If you were to define a clear goal which the AI strives for, wouldn't it be possible to define other goals along with it such as "Never ever hurt humans"?
wouldn't it be possible to define other goals along with it such as "Never ever hurt humans"?

I'm not even close to being an AI alarmist, and I'm skeptical of a lot of Nick Bostrom's arguments. But he does do a pretty good job of articulating the problem with this scenario in his book Superintelligence. He makes a good case that it would be very difficult to articulate such values for the AI. If you're interested in this topic in the general sense, I'd suggest reading the book. I don't think it's perfect, but I will acknowledge that he makes some good points.

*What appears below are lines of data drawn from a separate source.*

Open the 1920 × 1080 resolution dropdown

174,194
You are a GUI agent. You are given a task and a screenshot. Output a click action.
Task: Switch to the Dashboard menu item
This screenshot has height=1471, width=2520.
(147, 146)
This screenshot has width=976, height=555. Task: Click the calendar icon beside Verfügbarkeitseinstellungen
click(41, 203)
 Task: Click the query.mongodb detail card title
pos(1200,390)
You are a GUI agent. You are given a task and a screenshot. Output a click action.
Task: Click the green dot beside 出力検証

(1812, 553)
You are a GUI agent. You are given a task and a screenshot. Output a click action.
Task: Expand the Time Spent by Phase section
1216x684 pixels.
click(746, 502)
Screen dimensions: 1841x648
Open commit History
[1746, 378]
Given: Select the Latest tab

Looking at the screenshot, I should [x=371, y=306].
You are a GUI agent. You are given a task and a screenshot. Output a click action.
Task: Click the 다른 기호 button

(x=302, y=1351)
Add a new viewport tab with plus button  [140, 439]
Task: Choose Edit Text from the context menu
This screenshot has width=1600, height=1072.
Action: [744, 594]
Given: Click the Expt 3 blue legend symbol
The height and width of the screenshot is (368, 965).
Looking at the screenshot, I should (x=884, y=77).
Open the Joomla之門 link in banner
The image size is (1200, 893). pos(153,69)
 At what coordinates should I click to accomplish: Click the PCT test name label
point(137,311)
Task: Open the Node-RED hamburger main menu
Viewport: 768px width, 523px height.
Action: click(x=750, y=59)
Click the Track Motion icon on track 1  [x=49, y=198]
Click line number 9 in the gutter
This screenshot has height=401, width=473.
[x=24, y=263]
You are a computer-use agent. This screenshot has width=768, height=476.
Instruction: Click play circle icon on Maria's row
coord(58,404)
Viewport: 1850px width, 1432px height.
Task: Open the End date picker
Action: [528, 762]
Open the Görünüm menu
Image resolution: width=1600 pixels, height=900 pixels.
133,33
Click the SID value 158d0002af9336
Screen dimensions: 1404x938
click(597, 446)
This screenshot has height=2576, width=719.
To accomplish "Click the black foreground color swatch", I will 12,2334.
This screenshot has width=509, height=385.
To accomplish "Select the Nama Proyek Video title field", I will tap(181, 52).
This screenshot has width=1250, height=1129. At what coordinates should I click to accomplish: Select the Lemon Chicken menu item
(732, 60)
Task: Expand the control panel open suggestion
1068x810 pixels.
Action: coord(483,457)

That's not a clear goal. For example, define "hurt". People define hurt in all kinds of ways, and sometimes differently when it's themselves or someone else.

Then there's the problem that humans hurt other humans. Should the AI stop that? It's going to have to hurt humans to do it. But if it doesn't, that will hurt other humans...

Yeah, if it were easy codify an objectively correct non-contradictory and universally applicable moral framework, we would have done so in the last eight or so thousand years since we started caring about such things. There are reasons human law is incredibly complex and purposely vague.

Isaac Asimov made a career out of pointing out the hubris of it. Three simple laws, what can go wrong?